REQUIRED ACTION: Locate each line in the records containing "agent". Copy it.

Stored items:
• • • •

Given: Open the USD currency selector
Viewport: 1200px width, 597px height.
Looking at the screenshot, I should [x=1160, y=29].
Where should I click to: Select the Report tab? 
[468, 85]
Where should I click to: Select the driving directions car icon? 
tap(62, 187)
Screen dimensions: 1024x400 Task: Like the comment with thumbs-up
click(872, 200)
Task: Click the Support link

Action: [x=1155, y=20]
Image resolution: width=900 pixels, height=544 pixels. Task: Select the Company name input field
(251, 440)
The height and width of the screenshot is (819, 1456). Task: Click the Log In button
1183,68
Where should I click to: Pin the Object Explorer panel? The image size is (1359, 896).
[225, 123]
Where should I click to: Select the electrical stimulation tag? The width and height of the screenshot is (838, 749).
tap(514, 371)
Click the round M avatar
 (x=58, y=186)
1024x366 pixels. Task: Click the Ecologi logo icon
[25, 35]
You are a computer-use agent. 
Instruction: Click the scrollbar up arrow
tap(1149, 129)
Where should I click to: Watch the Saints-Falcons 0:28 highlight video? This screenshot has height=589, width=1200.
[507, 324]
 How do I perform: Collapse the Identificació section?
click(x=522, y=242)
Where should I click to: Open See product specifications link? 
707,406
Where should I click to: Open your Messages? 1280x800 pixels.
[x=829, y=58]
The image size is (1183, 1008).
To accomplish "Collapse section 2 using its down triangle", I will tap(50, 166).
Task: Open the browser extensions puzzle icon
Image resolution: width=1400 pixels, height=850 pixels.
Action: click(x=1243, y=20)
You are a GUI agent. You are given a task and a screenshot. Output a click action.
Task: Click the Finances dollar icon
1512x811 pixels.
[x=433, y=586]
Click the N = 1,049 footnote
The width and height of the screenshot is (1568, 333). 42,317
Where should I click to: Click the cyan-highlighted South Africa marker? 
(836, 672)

• • • •

SOLVED EXERCISE:
You are a computer-use agent. 
You are a GUI agent. You are given a task and a screenshot. Output a click action.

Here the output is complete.